Recently Carolyn Stewart was inducted into the Oklahoma Quarter Horse Association Hall of Fame. She has been a "force" in our industry for many years. She currently owns and stands Execute and The Final Verse. I remember a stallion that she owned that came from Wisconsin-----Skip Light Lee. Dr James McCollum owned him and he was Wisconsin High Point Halter Horse and a Superior Halter Horse. He also won our futurity as a baby. Carolyn bought him and moved him to Oklahoma where he sired many wonderful horses. One of them that I truly loved was I Lightly Sparkle. I am sure I have pictures of her in my old Quarter Horse Journals. Skip Light Lee was a 1975 stallion, sired by Skips Dundee who was bred by Hank Wiescamp and out of Power Pelota, a King Ranch bred mare.

February 20, 2024

Thought I would share a picture of Kids Classic Style today. It was taken at Doug Tallents when he was standing there.

February 19, 2024

Impressive history flyer.

February 18, 2024

The last few days, I have been impressed with the pictures from old Quarter Horse Journals. Well, I have Journals going back to the beginning but they are in cabinets in the barn and I seldom look at them. So, I thought today I would dig out a few and write a story about someone who has been an influence not only to me but to so many of us in the horse world-----Clark Rassi. I don't know how long I have known Clark but he has been a great influence on my learning about horses. Way back when, he sent me a video and I still have it of a foal by Robert Redford, a stallion he owned. That was when he was still in Indiana. When he moved to Texas, I would always make it a point to stop and visit him and see the fabulous horses he had. I remember Mike and I going one time and there was a football game on so Mike not being interested in horses stayed in Clark's house and watched the game in his bedroom while Clark "educated" me about conformation. One of his favorite expressions when he liked something was calling that part on the horse "fabulous" I also remember when he insisted that I drive from the World Show to see his great yearling stallion, Fearles. I don't know of many people who have owned so many great mares as Clark Rassi. Over the years, he has also been involved with some great stallions---Robert Redford, Sonny Go Te, Top Secret, Sierra Te and Fearles to name a few. What a well deserved honor it was for him to be inducted into the WCHA Hall of Fame. Clark is still like me, it is hard to get horses our of our blood so we both continue to be involved with them. I am posting a few Quarter Horse Journal ads with some of the stallions Clark has owned.
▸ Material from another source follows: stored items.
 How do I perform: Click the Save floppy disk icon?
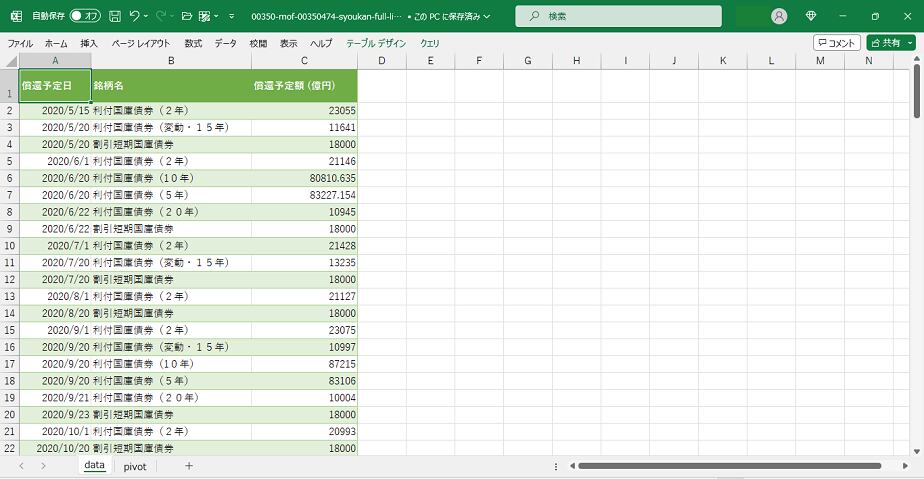tap(115, 16)
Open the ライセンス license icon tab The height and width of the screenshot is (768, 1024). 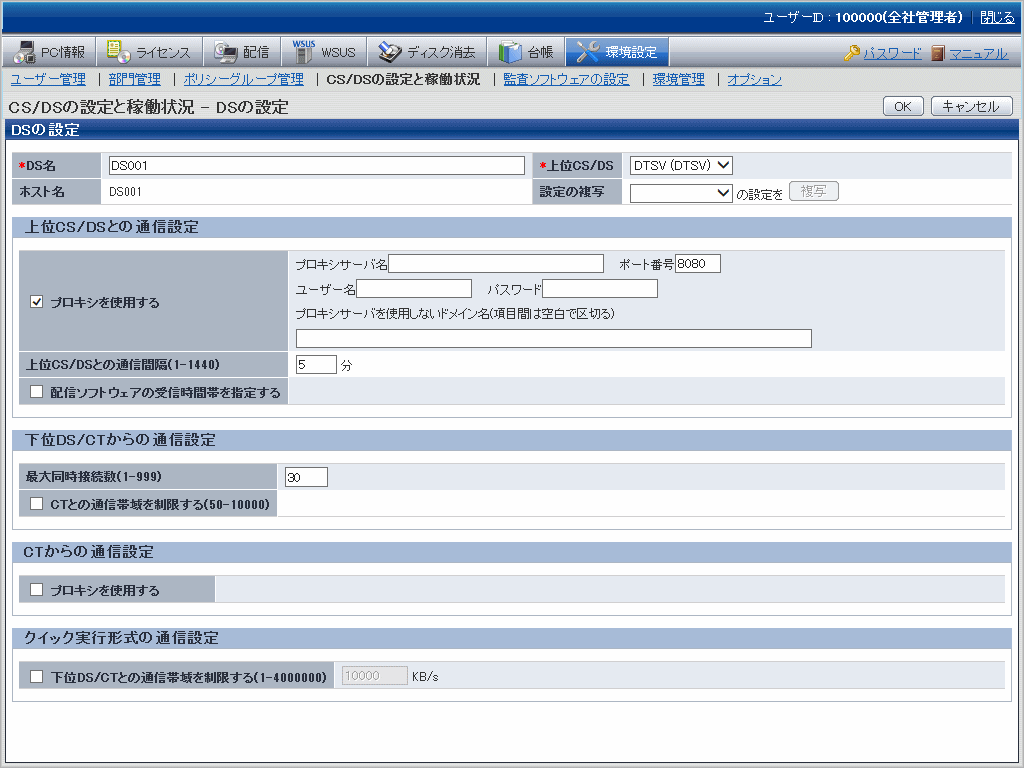[119, 52]
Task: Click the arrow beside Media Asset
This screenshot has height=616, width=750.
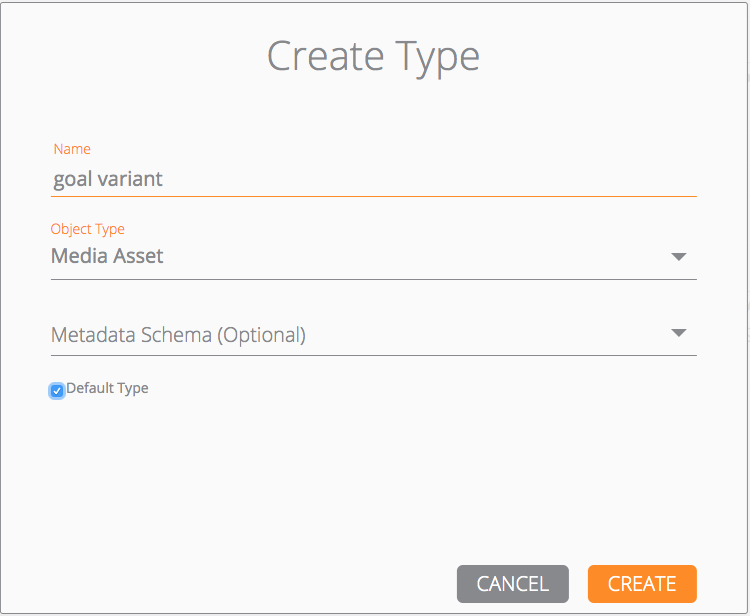Action: coord(679,257)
Discussing stud fees from years ago from my last post, Kathy Wenzel Smallwood is so correct. Stud fees in the earlier years were higher than they are today. BUT-----in those years we also got more money in general for our foals. Now days the great ones will bring big money but if you don't have one that will compete at that top level, it is difficult to sell it. I remember "back then" that I usually could sell a foal for at least $15,000 and $20,000 or $25, 000 was not out of line. That justified paying that kind of a stud fee. I do think that the emergence of the big futurities has really helped our industry. It is sad though, that so many people only look to breed to the stallions in the futurities and forget that matching their mare to a stallion is of the utmost importance to raising a good one. The following ads are of Impressive who stood for a $15,000 stud fee and Mr Conclusion stood for $3750. There are many more stallions whose stud fees were comparable.

February 15, 2024

Winter isn't over and Fred enjoys sleeping in the snow.

February 14, 2024

Happy Valentines Day all my wonderful Face Book friends.

February 6, 2024

Bob Luebker and I were talking about how expensive it is to go to a doctor in this day and age. I was thinking back to how much health care used to cost. As you probably know, my father was a doctor in the small town of New London, Wisconsin and I can remember going on "house calls" with him, sometimes in the middle of the night. One Christmas eve he got the call and had to attend someone having a baby. My nieces sent me this article from the Waupaca County Sheriff's post and it has pictures of an accident and the amount that my dad charged to care for the person in the accident. They also listed the charges to repair the car and pictures of the accident itself. Quite a change from what we are charged today. Things were much more simple back then.

February 2, 2024

My friend, Harriet Link posted this picture of Sonny Dee Bar. I had never seen it before so thought I would share it with you in case you haven't seen it either.

February 1, 2024

Fred (Classically) wants to thank everyone for your birthday wishes yesterday. He had quite a day playing with his new toy but as you can see old age is starting to get to him and he was exhausted afterwards.

January 31, 2024

Guess who has a birthday today------Fred (Classically) is 16 years old. The time goes so fast. I took this picture of him when he was exactly one year old. He is the last foal out of Miss Bunny Tardee and is sired by Kids Classic Style. Fred is getting new shoes for his birthday, thanks to my wonderful farrier, Scott Bruecker. After all, it is time to take his "football cleats" off. I think Fred would prefer treats for his birthday and he will probably get those when he is finished.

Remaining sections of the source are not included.